[Python-Dev] PEP 460: allowing %d and %f and mojibake (original) (raw)

Guido van Rossum guido at python.org
Tue Jan 14 16:59:44 CET 2014


On Tue, Jan 14, 2014 at 12:20 AM, Greg Ewing <greg.ewing at canterbury.ac.nz> wrote:

Guido van Rossum wrote:

I've now looked at asciistr. (Thanks Glenn and Ethan for the link.) Now that I (hopefully) understand it, I'm worried that a text processing algorithm that uses asciistr might under hard-to-predict circumstances (such as when the arguments contain nothing of interest to the algorithm) might return an asciistr instance instead of a str or bytes instance, It seems to me that any algorithm with that property has a genuine ambiguity as to what it should return in that case.

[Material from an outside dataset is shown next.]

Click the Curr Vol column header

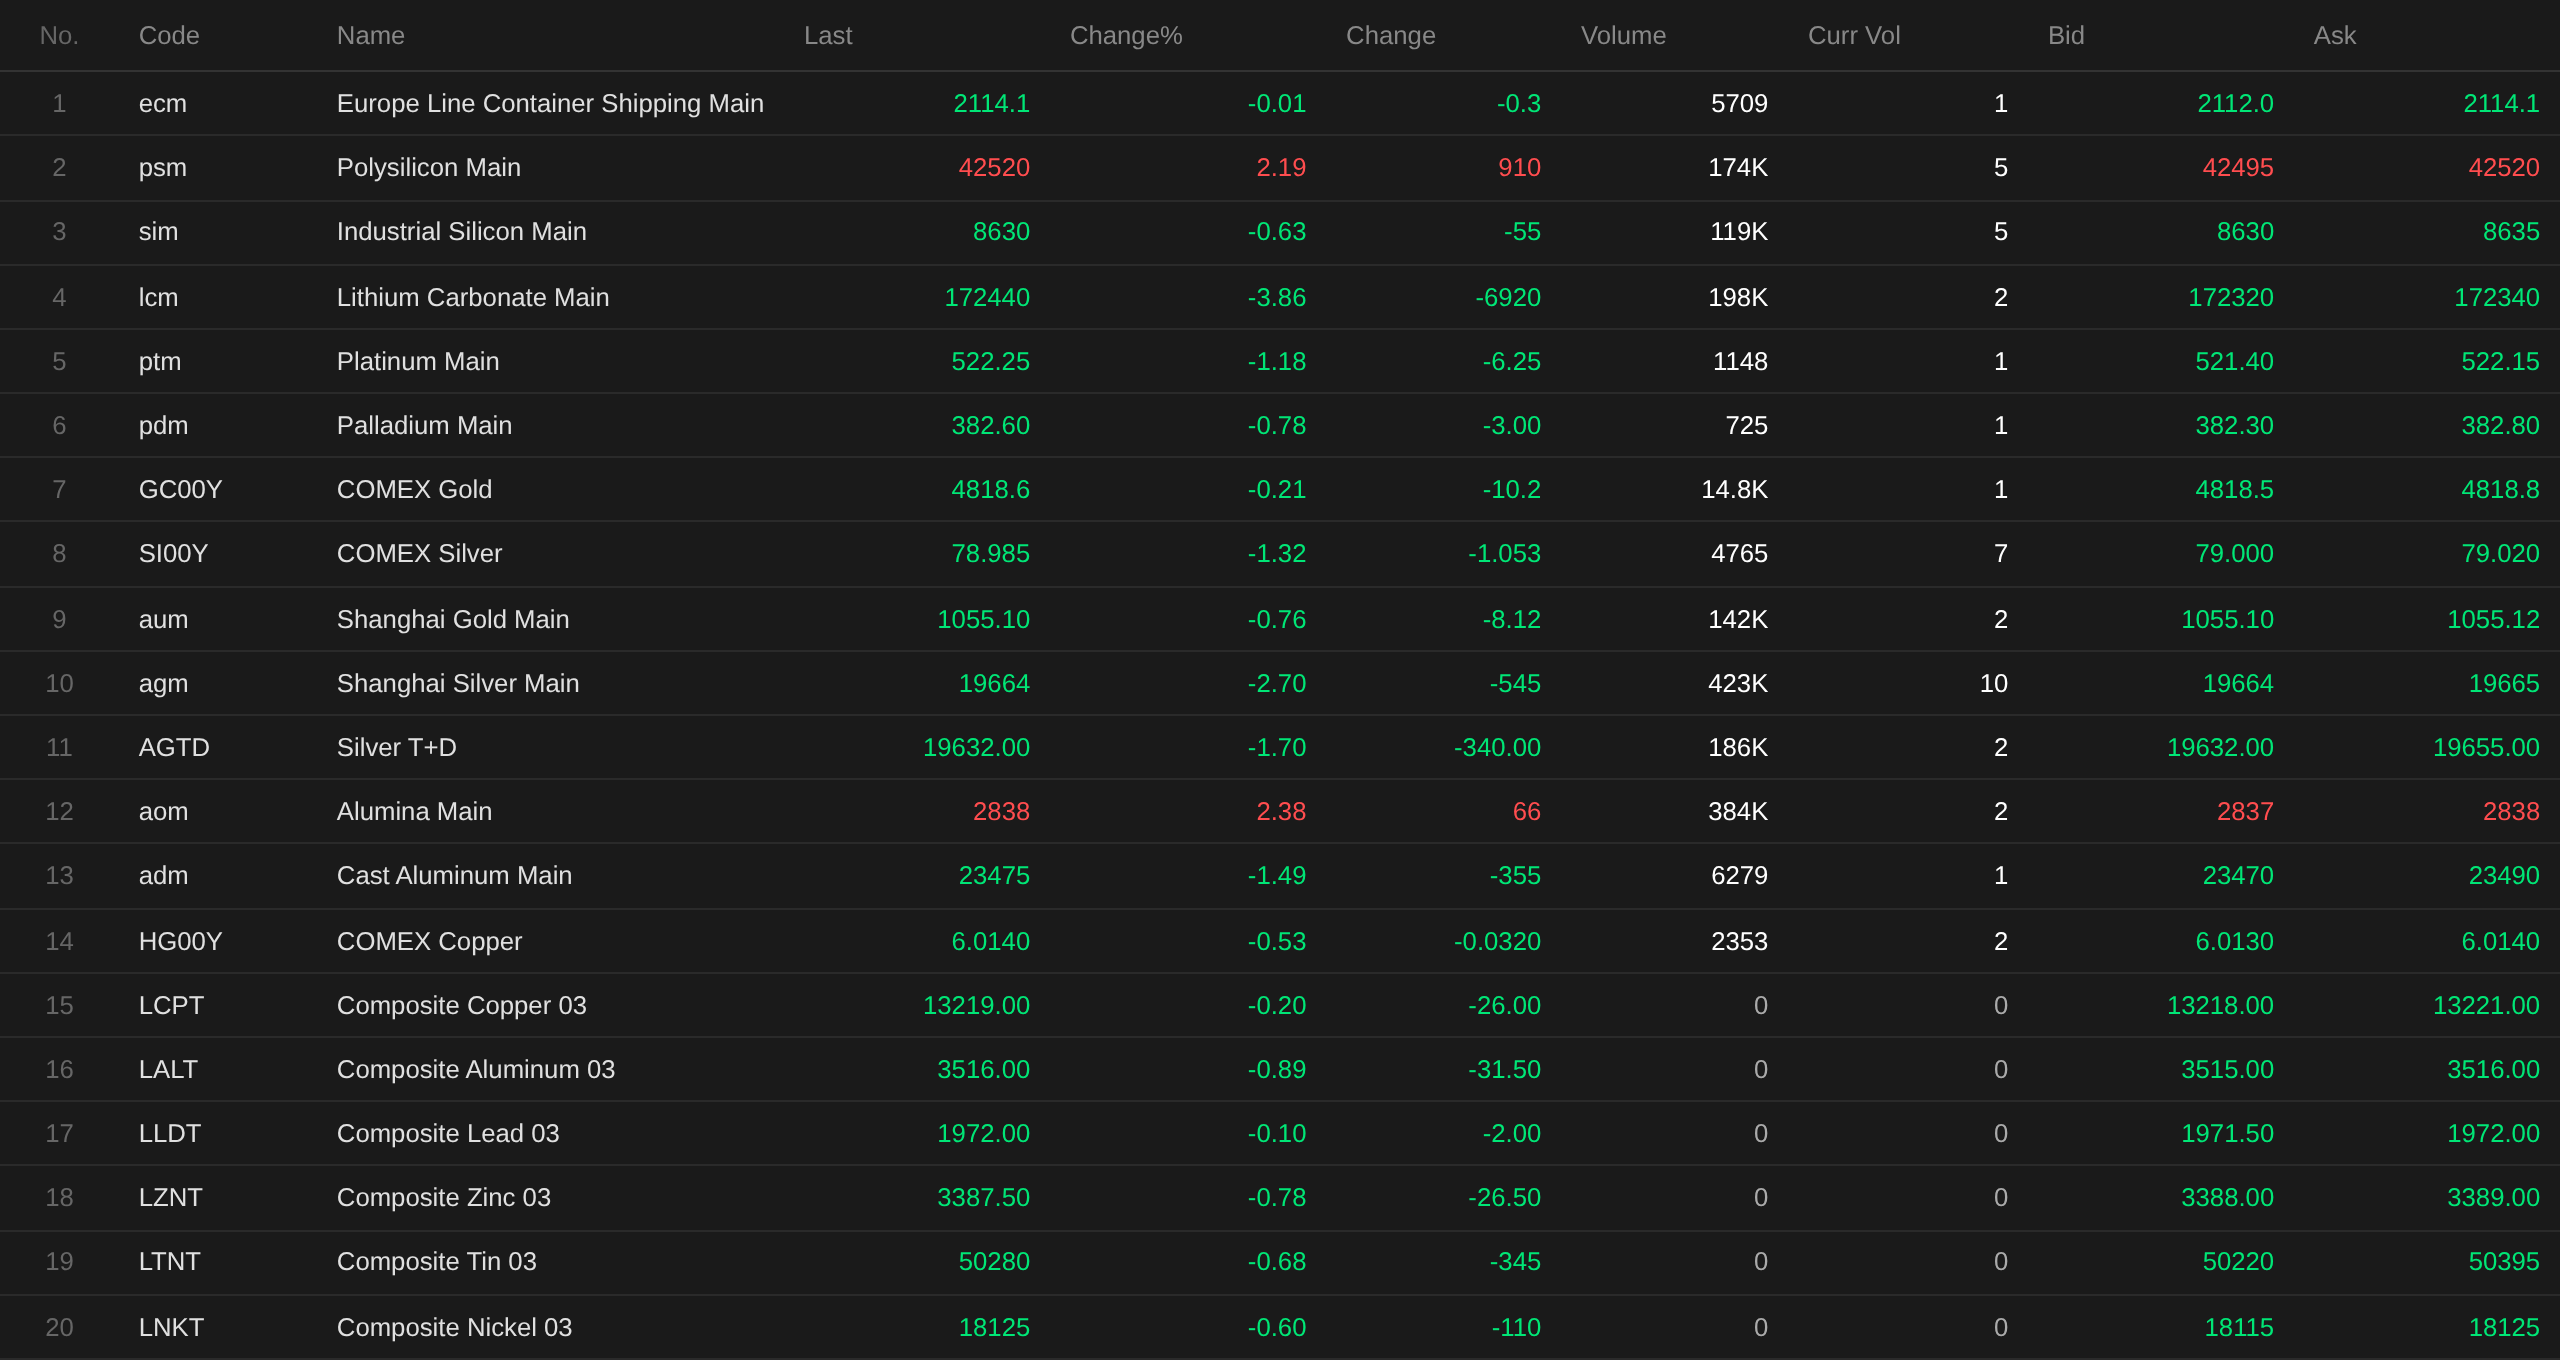point(1854,36)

Arguably, returning an asciistr would be the right thing to do, because that would allow it to be used as a component of a larger algorithm that was polymorphic with respect to text/bytes.

Here's an example of what I mean:

def spam(a): r = asciistr('(') if a: r += a.strip() r += asciistr(')') return r

The argument must be a string.

If I call spam(''), a's type is never concatenated with r, so the return value is an asciistr. To fix this particular case, we could drop the "if a:" part. But it could be more significant, e.g. it could be something like "if a contains any digits". The general fix would be to add

else: r += a[:0]

but that's still an example of the awkwardness that asciistr() is trying to avoid.